The 2008 race has a data set that has many features in common with 2012, though the time frame is different.  In 2008, Super Tuesday was in early February and there were over 20 contests, much earlier and much larger than Super Tuesday this time around.  There were four candidates still in the hunt at that point in the race, John McCain, Mike Huckabee, Mitt Romney and Ron Paul.  Like this years' race, the primaries showed regional differences and top three candidates had all won contests outright. Here is my analogy of candidates in the two races.

McCain 2008 = Romney 2012.  The front runner and eventual nominee.
Huckabee 2008 = Santorum 2012. The preferred candidate in the South and in terms of polling, the most often underestimated.
Romney 2008 = Gingrich 2012.  This is slightly unfair to Mitt, because he was a stronger candidate than Newt has been.  More than that, even though he won multiple contests on Super Tuesday, he was clearly in third place and he dropped out of the race later that week.
Ron Paul 2008 = Ron Paul 2012.  He's polling better this year, but he is still the man on a crusade with no chance at the nomination and no outright wins in contests with enough polling data.

I'm going to turn all this data into a single number for each candidate, much in the same way I give single numbers to my predictions and those of Nate Silver.  The percentages of low guesses, correct guesses and high guesses should be 2.5%, 95% and 2.5% respectively.  Let's say the polling data for some candidate is low 20%, correct 68% and high 12%.

low: 20% - 2.5% = 17.5% off
correct: 95% - 68% = 27% off
high: 12% - 2.5% = 9.5% off

Adding up all the percentages gives us 54% off, which means only 46% correct.  That's a pathetic result in anything tougher than hitting in baseball.  (Batting .460 would be awesome.)  So here are the distances from correct distribution for each of our eight candidates, four from 2008 and four from 2012.

Romney '08: 70% correct
Huckabee '08: 57% correct
McCain '08: 46% correct
Paul '08: 46% correct
Romney '12: 36% correct
Gingrich '12: 31% correct
Santorum '12: 17% correct
 Paul '12: 12% correct

As Charles Barkley might say, these numbers are tuuuurrrible.  And to make matters worse, every 2008 candidate was easier to predict than any 2012 candidate.

The significantly less reliable results may be caused by the increased use of caller ID.  More people are opting out of the system and that number is increasing over time and they are opting out without ever having to be counted as a hang-up or a "refused to be polled". How the pool of people who will talk to pollsters differs demographically from the general population is hard to say.
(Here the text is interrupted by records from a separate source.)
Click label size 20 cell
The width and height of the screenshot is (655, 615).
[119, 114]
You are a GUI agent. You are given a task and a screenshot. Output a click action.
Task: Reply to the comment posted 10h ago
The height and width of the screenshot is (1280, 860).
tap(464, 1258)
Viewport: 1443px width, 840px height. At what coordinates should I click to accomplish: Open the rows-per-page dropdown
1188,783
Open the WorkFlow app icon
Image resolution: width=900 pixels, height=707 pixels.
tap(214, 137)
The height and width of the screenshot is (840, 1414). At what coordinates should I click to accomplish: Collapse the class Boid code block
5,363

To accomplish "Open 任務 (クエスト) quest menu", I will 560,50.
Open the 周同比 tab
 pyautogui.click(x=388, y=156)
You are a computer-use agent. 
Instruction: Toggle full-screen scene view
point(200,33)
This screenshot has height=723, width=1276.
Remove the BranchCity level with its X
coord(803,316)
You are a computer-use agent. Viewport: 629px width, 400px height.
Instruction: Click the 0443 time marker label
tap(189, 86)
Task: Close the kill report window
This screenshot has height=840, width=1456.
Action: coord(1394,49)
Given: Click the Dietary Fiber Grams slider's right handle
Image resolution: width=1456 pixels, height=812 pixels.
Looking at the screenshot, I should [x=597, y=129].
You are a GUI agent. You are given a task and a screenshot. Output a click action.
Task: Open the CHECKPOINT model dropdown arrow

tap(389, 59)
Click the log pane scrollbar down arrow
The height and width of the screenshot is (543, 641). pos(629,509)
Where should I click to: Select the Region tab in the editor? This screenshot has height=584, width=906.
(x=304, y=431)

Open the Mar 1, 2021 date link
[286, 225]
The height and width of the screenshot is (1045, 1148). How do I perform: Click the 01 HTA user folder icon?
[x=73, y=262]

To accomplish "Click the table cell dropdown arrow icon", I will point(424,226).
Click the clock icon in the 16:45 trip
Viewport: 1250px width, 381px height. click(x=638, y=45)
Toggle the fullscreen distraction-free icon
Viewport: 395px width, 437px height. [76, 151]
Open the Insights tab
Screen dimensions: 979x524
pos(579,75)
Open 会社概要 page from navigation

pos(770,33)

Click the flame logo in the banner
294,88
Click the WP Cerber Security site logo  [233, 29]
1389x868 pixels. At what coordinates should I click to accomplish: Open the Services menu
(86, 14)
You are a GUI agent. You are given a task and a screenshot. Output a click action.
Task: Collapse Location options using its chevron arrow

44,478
The best description I have heard is that it skews in favor of the less technically savvy and the more committed politically, regardless of position on the political spectrum. 

The level of commitment is probably the difference between regular overestimation of Ron Paul and the regular underestimation of Rick Santorum.  Paul's base numbers have stayed more consistent than any other candidate's.  That tells us that if someone is a Ron Paul supporter today, there's a good chance that person was a Ron Paul booster in December as well.  The story is different for Senator Rick.  He was a third tier candidate when there were more people in the race. While he polls at over 25% today, he was getting well under 5% until Christmas of last year. This means at least 4 out of 5 Santorum voters were not on board last December and the number could be higher still, possibly closer 9 out of 10.

What effect has this less reliable polling data had on the prediction contests between my method and Nate Silver's method?  Since we rely on poll numbers, it has many times brought our general accuracy down.  If all the poll numbers are with the margins of error, both Nate and I can hope for combined error rates of less than 10%, but if one candidate does much better or worse than we could have predicted, our combined error rates can be closer to 20%. In terms of the races so far, I was at the top of the class in Iowa with a 83.9% accuracy, but everyone who relied on the polls had to miss Santorum's excellent result by a bunch. On the other hand, polling data was very accurate in Georgia for all the candidates and my completely respectable 94.6% accuracy finished second to Nate Silver's method with 94.8%.

There are primaries tomorrow in Wisconsin, Maryland and Washington DC, but so far there is only enough polling data for our algorithms to make predictions in Wisconsin. I'll print my numbers and Nate's when he has factored in the latest poll from PPP.  I'm currently leading 8-6.

1 comment:

Matty Boy said...

A quick note on my method of grading accuracy. As bad as these numbers are, it is possible to get less than 0% correct. I just noticed this fact this morning. I'm going to think about how to re-calibrate the system, but I won't change it now during the competition with Nate Silver. It would never change who did better and who did worse, but it would result in what could be called "grade inflation".